Operating on the Distributed Common Ground System intelligence database.
The system, known as DCGS, gathers, integrates and organizes information from more than 500 sources for analysts looking to interpret combat data, assess terrain information, receive SIGINT feeds, monitor sensor input and collect other kinds of ISR information. The system is used widely among the military services and other government agencies that share intelligence.
At the same time, developers want to harness both government and private sector innovations to improve upon some of the segmented or stove-piped information generated by the intelligence database.
As a result, the current cross-domain effort seeks to secure and exchange intelligence information across various military service systems and within individual networks and databases themselves, program managers and developers explained earlier this year at a Northern Virginia Armed Forces Communications and Electronics Association event.

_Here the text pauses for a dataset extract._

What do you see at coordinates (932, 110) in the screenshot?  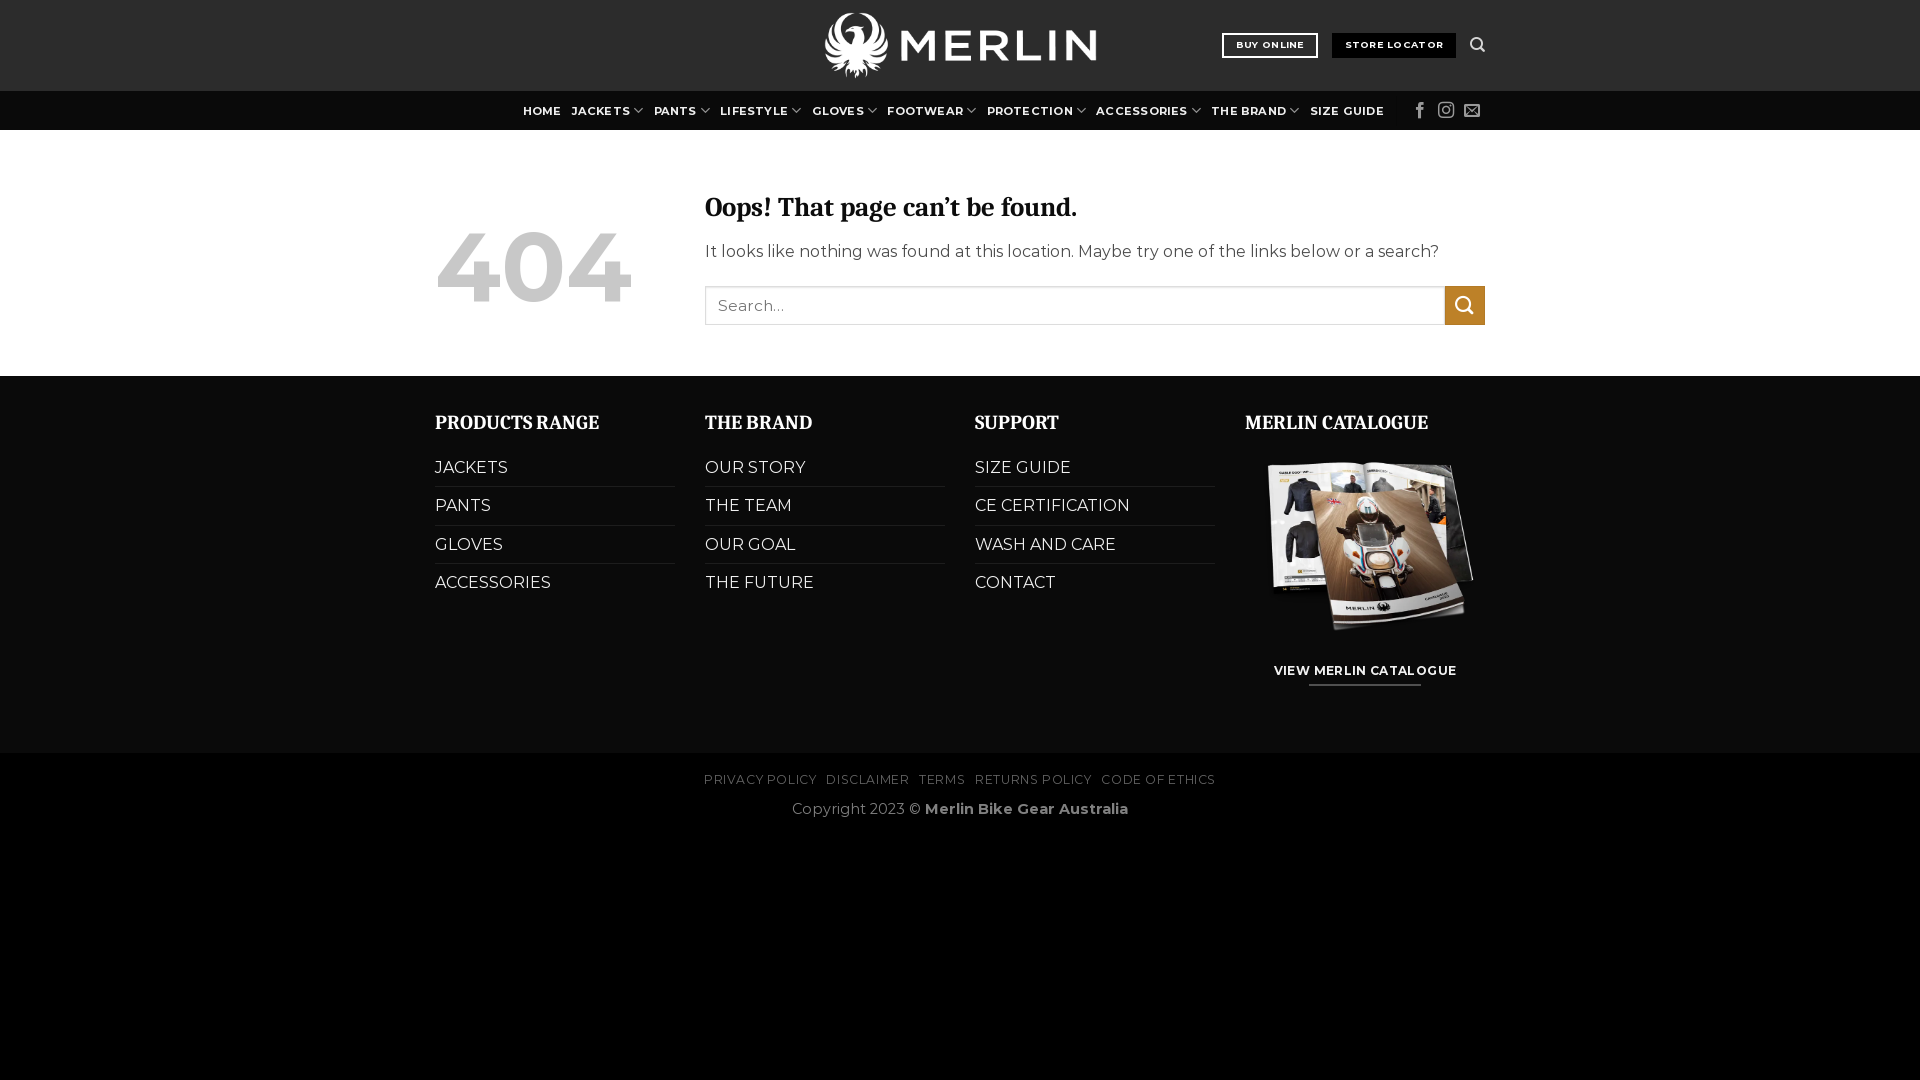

“We want a cross-domain solution capability,” said Capt. Mark Kempf, DCGS-N (Navy). We need to create a way to manage information across enclaves – from top secret all the way to unclassified, he said. “Merging this from an analyst’s perspective is going to be critical.”
Kempf explained that this effort, aimed at helping analysts access all the pertinent information, should include data-tagging to ensure that data can be successfully exchanged both vertically and horizontally across and within networks utilized by DCGS.
“We want an agile development process where we pull in pieces and work within the processes so we can develop technology more quickly,” said Kempf.